*DO THIS*
In the records below, reproduce verbatim the lines beginning with the one containing "Where should I click to: Submit" and continuing through the one containing "Action: click(x=983, y=521)", both included, and nothing else.

*INFORMATION GIVEN*
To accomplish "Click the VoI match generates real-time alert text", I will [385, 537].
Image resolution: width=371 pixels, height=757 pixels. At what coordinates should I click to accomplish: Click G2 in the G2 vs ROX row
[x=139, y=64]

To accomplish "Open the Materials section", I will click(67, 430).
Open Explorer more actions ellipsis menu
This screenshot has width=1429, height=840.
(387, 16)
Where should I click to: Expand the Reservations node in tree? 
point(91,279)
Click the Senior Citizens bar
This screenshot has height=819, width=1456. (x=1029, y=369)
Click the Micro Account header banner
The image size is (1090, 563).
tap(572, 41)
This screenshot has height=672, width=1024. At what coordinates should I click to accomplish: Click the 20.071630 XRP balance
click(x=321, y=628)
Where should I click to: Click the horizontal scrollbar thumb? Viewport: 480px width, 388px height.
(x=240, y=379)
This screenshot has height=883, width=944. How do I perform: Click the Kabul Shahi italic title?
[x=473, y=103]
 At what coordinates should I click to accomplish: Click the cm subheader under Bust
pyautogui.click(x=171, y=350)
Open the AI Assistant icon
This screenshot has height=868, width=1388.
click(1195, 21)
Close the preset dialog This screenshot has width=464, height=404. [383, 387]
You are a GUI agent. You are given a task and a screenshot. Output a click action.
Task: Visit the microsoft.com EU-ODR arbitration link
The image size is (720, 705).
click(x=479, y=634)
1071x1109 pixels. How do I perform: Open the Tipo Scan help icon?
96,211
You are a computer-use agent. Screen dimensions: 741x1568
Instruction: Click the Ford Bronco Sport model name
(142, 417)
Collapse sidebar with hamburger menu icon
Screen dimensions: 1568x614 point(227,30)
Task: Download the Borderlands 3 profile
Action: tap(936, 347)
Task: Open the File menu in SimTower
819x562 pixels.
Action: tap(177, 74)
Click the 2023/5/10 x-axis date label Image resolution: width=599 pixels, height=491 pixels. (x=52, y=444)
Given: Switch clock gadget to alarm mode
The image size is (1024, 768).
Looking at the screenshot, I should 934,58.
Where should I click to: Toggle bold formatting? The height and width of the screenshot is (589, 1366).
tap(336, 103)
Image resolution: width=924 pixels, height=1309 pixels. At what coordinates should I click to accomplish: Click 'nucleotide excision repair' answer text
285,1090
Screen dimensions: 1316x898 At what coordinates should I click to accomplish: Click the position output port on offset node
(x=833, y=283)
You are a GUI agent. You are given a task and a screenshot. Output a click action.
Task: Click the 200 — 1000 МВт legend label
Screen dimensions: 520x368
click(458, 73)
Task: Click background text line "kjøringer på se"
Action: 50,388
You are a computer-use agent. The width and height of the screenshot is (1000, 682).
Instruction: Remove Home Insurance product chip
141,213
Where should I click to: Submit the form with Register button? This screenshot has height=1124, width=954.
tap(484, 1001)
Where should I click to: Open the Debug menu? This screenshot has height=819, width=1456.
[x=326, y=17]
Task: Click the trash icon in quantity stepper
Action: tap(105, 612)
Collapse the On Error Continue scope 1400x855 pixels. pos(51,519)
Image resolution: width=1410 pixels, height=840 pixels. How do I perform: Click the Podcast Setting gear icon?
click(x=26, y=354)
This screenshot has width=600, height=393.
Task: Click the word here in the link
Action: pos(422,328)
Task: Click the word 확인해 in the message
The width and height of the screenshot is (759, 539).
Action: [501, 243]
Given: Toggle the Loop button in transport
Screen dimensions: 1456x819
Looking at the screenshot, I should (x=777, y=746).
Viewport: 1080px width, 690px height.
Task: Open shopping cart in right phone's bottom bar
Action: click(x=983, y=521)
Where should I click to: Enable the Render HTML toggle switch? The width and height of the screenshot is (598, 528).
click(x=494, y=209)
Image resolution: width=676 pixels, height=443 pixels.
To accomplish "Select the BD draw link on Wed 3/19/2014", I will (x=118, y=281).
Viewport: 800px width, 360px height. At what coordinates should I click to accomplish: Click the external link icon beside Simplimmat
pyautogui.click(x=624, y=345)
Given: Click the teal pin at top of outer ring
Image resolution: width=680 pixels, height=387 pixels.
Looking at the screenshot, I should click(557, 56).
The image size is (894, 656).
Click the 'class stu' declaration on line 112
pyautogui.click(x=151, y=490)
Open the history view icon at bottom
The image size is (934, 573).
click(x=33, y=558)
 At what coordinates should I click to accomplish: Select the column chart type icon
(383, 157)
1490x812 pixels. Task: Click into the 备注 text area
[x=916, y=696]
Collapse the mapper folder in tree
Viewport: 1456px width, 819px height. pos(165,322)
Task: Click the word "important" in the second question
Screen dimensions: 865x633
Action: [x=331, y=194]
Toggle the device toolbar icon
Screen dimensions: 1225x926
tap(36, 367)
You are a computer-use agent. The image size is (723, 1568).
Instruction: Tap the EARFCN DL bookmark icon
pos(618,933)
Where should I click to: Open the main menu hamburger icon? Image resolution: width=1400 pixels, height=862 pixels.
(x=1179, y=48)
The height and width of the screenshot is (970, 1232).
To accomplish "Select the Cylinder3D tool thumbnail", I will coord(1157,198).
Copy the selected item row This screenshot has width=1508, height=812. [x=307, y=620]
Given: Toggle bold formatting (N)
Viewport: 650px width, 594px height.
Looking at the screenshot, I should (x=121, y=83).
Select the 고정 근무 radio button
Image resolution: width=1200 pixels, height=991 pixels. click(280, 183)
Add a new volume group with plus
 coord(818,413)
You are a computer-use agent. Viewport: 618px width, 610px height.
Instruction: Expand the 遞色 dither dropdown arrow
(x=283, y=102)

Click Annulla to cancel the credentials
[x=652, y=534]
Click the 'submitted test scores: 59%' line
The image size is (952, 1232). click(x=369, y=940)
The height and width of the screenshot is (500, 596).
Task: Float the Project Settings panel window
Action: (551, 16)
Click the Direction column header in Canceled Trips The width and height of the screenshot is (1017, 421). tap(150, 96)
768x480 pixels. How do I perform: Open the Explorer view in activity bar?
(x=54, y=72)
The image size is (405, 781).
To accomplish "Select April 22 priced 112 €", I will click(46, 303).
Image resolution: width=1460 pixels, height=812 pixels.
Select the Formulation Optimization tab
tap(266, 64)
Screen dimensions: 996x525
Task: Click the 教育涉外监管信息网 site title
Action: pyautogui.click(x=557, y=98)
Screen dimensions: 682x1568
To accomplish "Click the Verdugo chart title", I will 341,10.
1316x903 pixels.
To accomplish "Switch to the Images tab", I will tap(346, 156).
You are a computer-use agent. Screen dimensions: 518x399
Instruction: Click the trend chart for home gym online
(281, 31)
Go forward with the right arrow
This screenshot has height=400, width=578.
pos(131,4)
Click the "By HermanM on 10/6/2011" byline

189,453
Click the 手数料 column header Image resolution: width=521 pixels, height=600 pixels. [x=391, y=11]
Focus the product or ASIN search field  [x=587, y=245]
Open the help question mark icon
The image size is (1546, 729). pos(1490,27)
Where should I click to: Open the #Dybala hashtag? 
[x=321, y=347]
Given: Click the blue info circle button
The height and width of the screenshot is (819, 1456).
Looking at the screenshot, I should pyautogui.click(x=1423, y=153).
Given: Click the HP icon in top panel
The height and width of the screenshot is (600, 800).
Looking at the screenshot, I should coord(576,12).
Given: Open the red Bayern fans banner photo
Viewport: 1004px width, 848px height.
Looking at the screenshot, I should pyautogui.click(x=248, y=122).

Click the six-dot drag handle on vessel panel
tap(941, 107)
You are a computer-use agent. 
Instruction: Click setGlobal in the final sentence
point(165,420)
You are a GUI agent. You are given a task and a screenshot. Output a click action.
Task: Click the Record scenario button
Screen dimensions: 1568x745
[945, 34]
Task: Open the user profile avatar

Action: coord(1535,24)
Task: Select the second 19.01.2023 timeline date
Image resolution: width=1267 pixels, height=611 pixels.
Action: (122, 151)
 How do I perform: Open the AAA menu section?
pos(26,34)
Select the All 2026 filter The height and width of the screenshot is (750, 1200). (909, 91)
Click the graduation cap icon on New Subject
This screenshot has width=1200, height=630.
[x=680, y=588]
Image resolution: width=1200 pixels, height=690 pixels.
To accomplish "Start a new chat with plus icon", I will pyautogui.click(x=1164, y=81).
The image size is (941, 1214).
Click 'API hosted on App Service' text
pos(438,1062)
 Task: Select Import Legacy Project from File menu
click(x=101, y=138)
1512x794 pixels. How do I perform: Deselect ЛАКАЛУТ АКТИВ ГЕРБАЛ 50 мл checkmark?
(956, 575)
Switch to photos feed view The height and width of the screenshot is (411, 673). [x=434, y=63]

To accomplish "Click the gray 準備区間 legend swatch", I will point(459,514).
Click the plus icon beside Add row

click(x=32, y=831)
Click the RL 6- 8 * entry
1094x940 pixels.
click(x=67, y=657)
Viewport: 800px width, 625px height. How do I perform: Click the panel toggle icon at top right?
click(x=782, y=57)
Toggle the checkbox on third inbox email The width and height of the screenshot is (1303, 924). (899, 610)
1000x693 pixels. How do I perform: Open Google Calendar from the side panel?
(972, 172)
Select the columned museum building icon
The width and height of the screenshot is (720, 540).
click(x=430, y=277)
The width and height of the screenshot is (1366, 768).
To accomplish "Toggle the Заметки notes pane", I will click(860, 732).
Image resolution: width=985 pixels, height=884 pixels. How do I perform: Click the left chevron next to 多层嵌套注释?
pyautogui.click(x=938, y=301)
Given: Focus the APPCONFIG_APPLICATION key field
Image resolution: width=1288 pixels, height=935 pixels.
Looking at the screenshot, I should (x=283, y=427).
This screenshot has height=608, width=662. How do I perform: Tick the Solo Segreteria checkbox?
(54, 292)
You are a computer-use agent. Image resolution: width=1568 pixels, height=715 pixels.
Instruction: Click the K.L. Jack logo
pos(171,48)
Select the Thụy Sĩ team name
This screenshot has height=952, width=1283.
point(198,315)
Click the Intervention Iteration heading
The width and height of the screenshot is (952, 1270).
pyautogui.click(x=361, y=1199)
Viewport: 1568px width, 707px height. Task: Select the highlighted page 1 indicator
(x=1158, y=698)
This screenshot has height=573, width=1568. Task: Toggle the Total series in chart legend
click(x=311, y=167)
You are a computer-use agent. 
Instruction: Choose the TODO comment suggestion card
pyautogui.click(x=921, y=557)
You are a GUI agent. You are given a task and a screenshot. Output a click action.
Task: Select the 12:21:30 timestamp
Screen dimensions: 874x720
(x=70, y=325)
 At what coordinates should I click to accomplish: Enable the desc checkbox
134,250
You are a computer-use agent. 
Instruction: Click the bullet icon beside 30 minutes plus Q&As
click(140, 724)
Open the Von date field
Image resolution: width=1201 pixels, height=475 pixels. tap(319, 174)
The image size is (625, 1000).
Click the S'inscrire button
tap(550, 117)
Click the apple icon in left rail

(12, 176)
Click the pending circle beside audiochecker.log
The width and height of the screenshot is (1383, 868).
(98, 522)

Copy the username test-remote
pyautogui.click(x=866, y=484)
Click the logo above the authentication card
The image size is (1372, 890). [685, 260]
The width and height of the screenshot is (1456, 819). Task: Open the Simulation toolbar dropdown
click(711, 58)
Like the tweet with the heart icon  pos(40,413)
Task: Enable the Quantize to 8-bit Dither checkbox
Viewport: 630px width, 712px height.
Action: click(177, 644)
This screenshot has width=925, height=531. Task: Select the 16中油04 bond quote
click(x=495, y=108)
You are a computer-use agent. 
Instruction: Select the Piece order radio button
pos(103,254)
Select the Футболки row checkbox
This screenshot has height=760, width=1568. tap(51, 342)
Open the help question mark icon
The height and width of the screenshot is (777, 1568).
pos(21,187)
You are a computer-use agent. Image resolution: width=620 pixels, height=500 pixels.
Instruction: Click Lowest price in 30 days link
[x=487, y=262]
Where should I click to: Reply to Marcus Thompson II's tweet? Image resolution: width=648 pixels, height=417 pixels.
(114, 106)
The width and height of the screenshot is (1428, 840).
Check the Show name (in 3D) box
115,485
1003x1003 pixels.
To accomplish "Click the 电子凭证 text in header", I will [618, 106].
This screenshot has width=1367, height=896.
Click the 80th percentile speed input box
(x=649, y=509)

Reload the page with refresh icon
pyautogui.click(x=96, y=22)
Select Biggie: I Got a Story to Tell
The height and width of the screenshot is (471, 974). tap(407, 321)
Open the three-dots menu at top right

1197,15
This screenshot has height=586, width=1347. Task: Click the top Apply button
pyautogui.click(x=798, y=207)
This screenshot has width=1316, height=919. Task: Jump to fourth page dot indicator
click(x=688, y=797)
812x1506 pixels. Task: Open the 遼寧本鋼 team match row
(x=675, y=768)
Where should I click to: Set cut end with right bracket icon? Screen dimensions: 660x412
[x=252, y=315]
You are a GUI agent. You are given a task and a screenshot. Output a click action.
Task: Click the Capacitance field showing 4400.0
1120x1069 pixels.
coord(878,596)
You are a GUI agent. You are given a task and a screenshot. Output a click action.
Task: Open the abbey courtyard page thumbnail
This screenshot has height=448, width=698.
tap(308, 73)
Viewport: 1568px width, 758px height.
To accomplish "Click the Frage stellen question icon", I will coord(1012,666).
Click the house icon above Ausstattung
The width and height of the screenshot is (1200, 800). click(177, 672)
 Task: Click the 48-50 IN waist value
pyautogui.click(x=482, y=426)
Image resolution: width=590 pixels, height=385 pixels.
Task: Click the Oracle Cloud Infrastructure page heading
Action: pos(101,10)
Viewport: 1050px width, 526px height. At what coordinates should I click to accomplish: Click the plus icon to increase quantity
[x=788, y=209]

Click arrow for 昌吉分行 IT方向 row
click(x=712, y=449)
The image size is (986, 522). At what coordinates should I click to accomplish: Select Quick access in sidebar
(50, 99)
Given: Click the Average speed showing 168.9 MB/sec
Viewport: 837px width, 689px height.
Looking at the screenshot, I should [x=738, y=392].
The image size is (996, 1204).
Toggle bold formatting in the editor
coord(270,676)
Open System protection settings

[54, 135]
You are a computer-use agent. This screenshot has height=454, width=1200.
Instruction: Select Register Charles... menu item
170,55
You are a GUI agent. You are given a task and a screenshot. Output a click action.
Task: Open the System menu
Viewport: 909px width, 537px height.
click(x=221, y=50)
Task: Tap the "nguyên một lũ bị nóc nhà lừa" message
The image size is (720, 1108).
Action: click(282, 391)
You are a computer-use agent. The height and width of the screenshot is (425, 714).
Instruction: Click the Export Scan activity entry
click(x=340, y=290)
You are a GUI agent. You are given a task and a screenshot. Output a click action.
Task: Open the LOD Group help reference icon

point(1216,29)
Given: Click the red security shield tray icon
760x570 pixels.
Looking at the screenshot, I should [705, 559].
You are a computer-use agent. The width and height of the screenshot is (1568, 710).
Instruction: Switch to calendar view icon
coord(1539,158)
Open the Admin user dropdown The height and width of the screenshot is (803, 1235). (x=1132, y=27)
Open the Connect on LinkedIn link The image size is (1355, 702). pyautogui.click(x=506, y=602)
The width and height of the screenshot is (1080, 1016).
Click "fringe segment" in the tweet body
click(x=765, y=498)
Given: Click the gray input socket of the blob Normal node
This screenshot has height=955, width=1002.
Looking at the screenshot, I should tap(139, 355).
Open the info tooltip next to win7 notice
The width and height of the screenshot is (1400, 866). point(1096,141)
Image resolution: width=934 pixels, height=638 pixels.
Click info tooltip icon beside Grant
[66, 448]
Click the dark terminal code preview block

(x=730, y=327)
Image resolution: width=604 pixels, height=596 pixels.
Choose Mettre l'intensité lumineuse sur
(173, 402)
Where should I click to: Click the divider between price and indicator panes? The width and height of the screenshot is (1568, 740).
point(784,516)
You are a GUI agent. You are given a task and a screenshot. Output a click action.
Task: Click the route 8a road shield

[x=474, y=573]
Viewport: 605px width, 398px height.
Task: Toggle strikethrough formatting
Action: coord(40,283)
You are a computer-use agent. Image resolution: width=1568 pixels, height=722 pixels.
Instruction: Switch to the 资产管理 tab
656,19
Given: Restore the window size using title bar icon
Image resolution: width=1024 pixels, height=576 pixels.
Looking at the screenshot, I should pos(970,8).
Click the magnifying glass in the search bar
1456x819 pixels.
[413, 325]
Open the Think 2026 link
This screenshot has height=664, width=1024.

*WORKED ANSWER*
Where should I click to: Submit the form with Register button? This screenshot has height=1124, width=954.
tap(484, 1001)
Where should I click to: Open the Debug menu? This screenshot has height=819, width=1456.
[x=326, y=17]
Task: Click the trash icon in quantity stepper
Action: tap(105, 612)
Collapse the On Error Continue scope 1400x855 pixels. pos(51,519)
Image resolution: width=1410 pixels, height=840 pixels. How do I perform: Click the Podcast Setting gear icon?
click(x=26, y=354)
This screenshot has width=600, height=393.
Task: Click the word here in the link
Action: pos(422,328)
Task: Click the word 확인해 in the message
The width and height of the screenshot is (759, 539).
Action: [501, 243]
Given: Toggle the Loop button in transport
Screen dimensions: 1456x819
Looking at the screenshot, I should (x=777, y=746).
Viewport: 1080px width, 690px height.
Task: Open shopping cart in right phone's bottom bar
Action: click(x=983, y=521)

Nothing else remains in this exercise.